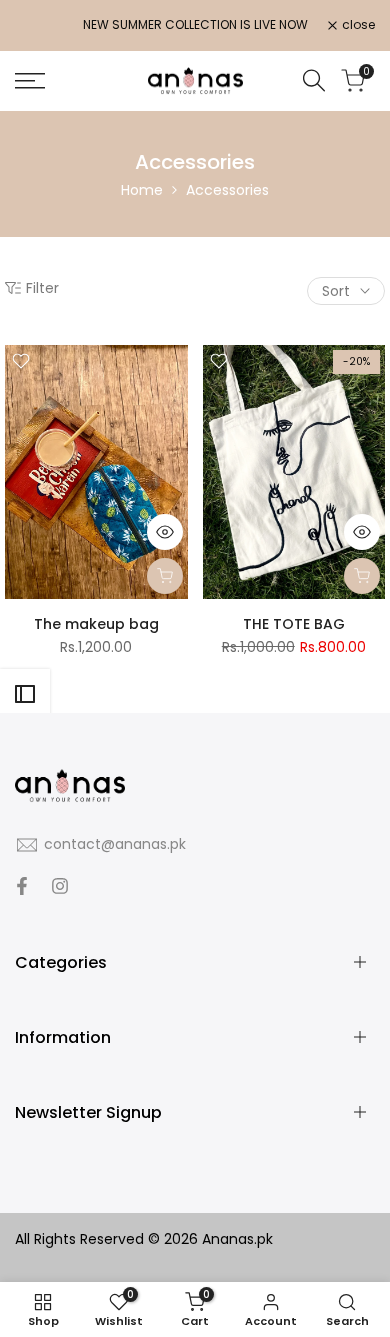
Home (142, 190)
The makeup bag (96, 624)
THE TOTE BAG (294, 624)
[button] (21, 361)
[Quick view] (165, 532)
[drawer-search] (314, 80)
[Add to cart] (362, 576)
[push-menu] (30, 81)
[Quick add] (165, 576)
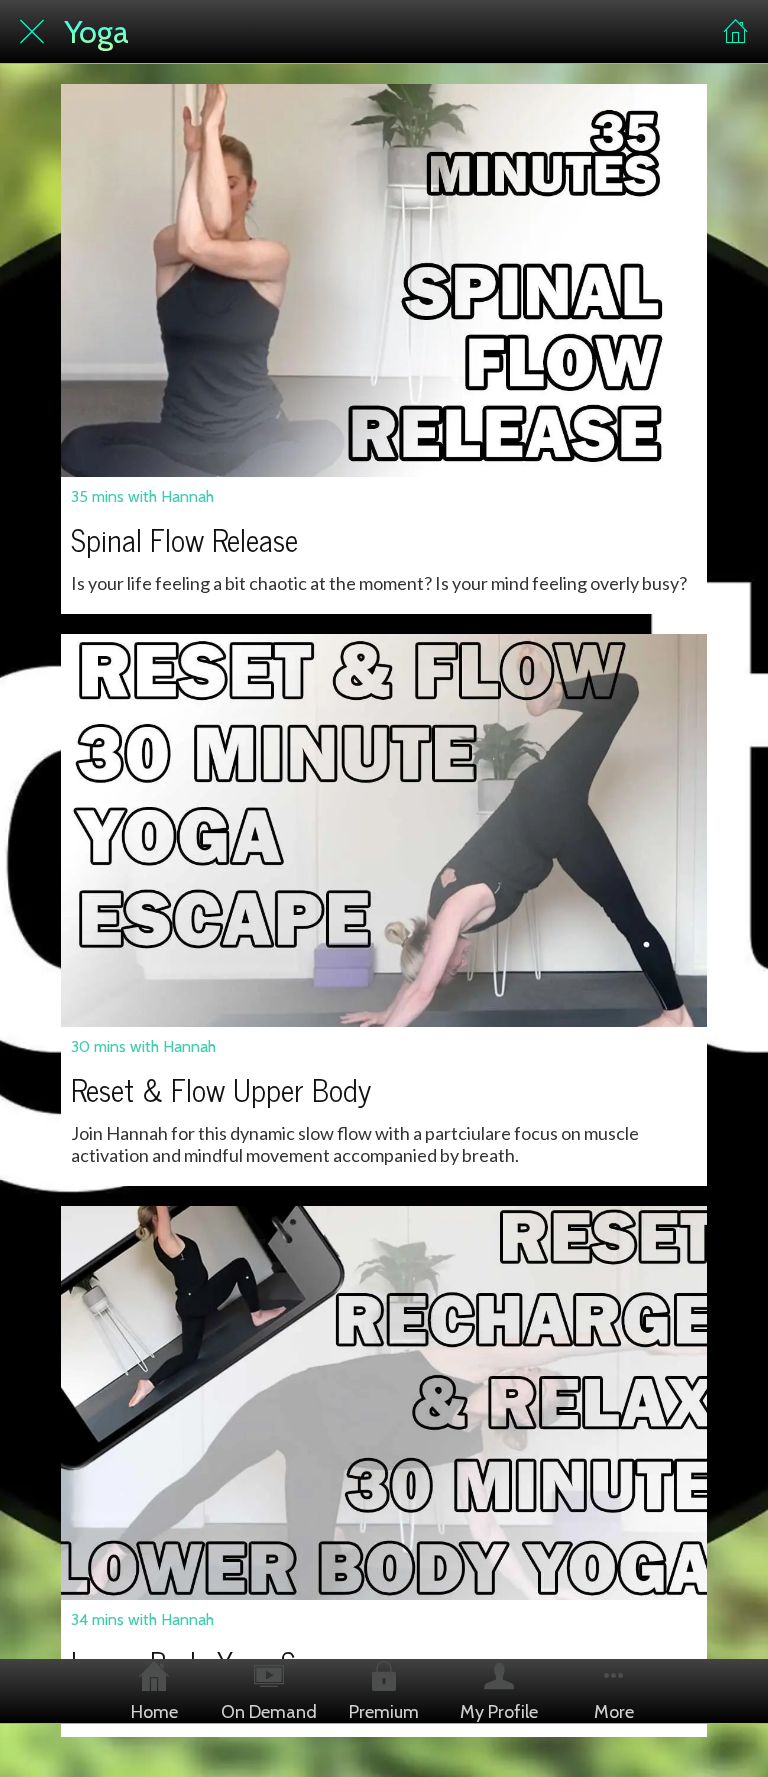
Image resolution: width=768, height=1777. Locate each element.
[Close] (32, 32)
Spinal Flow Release (184, 539)
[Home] (736, 32)
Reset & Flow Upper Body (221, 1089)
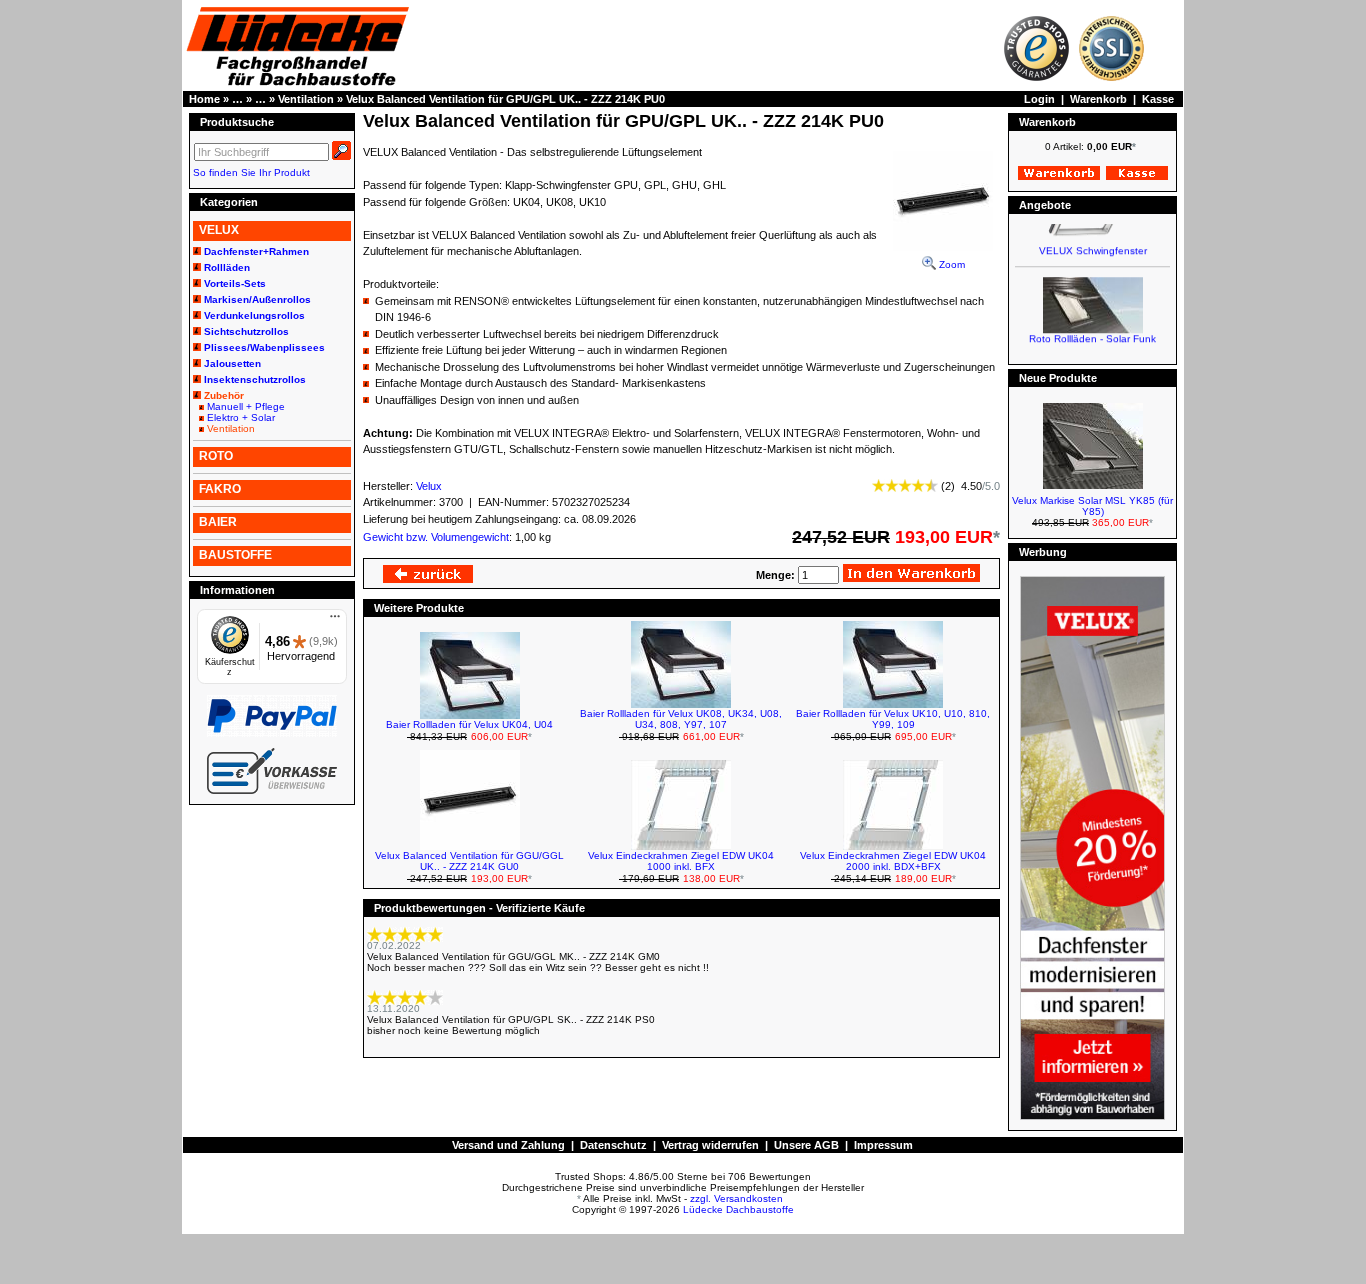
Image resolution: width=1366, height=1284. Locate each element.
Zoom (950, 264)
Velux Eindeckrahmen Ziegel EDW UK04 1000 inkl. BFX (681, 861)
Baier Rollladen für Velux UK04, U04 (469, 724)
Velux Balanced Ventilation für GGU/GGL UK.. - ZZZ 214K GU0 (469, 861)
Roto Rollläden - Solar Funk (1092, 330)
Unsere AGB (806, 1145)
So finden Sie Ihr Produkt (251, 172)
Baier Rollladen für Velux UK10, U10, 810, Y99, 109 (893, 719)
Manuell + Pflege (246, 406)
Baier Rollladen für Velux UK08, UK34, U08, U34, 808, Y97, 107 (681, 719)
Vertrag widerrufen (710, 1145)
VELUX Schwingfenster (1093, 242)
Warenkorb (1098, 99)
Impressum (883, 1145)
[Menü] (335, 621)
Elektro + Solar (241, 417)
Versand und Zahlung (508, 1145)
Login (1039, 99)
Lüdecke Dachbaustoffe (738, 1209)
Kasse (1158, 99)
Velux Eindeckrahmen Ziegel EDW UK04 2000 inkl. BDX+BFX (893, 861)
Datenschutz (613, 1145)
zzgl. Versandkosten (736, 1198)
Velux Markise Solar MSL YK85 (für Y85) (1092, 506)
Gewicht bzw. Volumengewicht (436, 537)
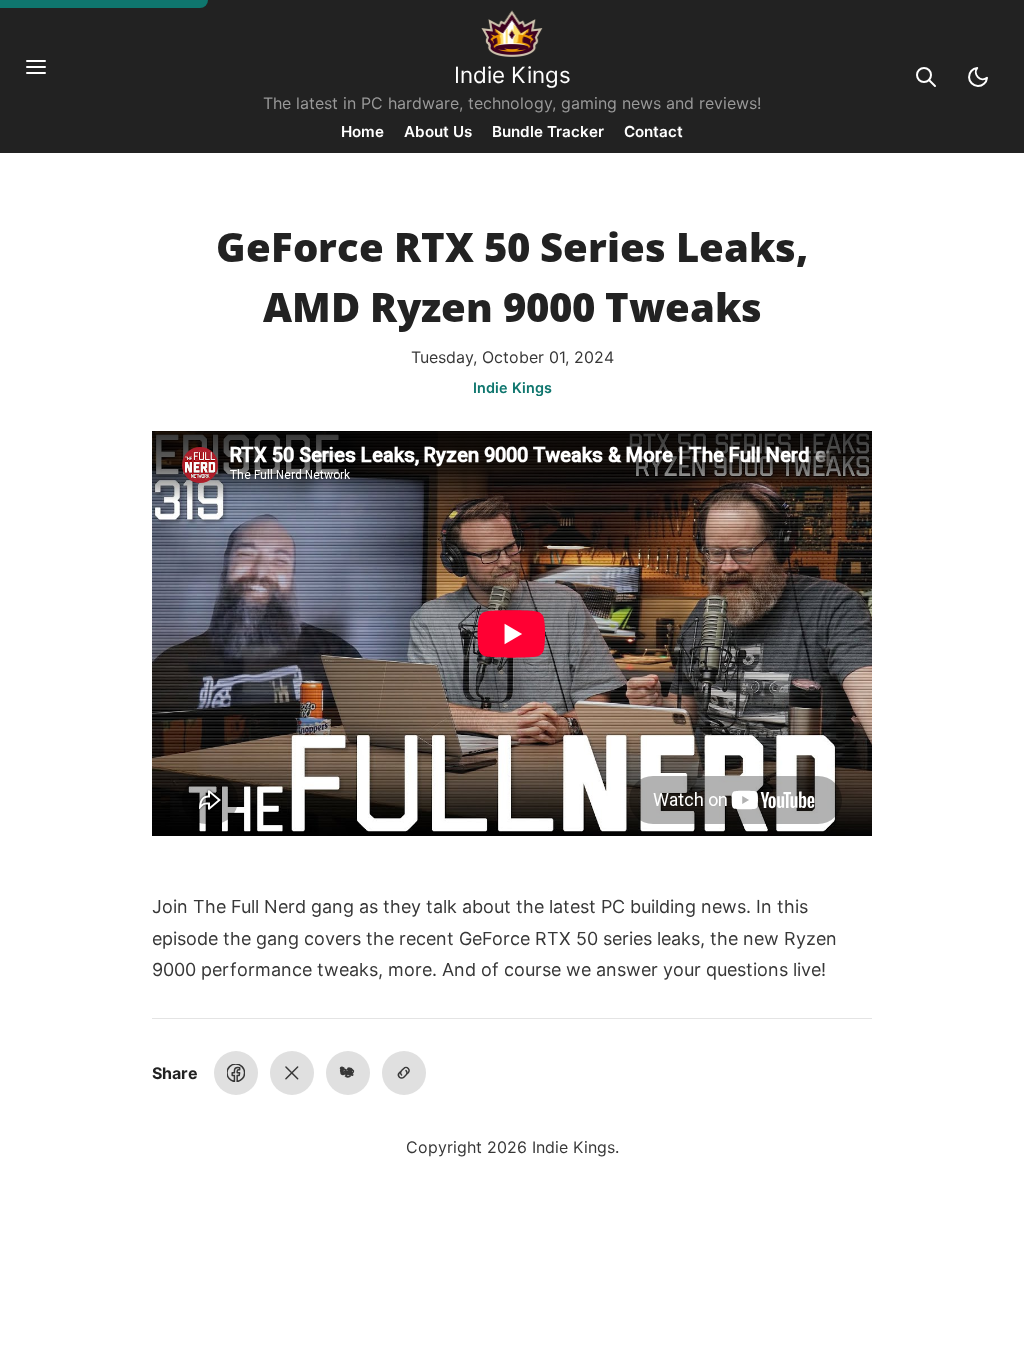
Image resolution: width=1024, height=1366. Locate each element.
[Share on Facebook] (236, 1073)
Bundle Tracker (548, 131)
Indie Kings (512, 74)
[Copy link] (404, 1073)
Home (362, 131)
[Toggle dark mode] (978, 77)
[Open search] (926, 77)
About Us (438, 131)
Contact (653, 131)
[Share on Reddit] (348, 1073)
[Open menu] (46, 77)
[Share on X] (292, 1073)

ASSIGNMENT – The output should be exactly the lines above from the line containing "Velux Eindeckrahmen Ziegel EDW UK04 1000" to the line containing "zzgl. Versandkosten (736, 1198)", inclusive, with no other lines.

WRITTEN ANSWER –
Velux Eindeckrahmen Ziegel EDW UK04 1000 inkl. BFX (681, 861)
Baier Rollladen für Velux UK04, U04 (469, 724)
Velux Balanced Ventilation für GGU/GGL UK.. - ZZZ 214K GU0 (469, 861)
Roto Rollläden - Solar Funk (1092, 330)
Unsere AGB (806, 1145)
So finden Sie Ihr Produkt (251, 172)
Baier Rollladen für Velux UK10, U10, 810, Y99, 109 (893, 719)
Manuell + Pflege (246, 406)
Baier Rollladen für Velux UK08, UK34, U08, U34, 808, Y97, 107 (681, 719)
Vertrag widerrufen (710, 1145)
VELUX Schwingfenster (1093, 242)
Warenkorb (1098, 99)
Impressum (883, 1145)
[Menü] (335, 621)
Elektro + Solar (241, 417)
Versand und Zahlung (508, 1145)
Login (1039, 99)
Lüdecke Dachbaustoffe (738, 1209)
Kasse (1158, 99)
Velux Eindeckrahmen Ziegel EDW UK04 2000 inkl. BDX+BFX (893, 861)
Datenschutz (613, 1145)
zzgl. Versandkosten (736, 1198)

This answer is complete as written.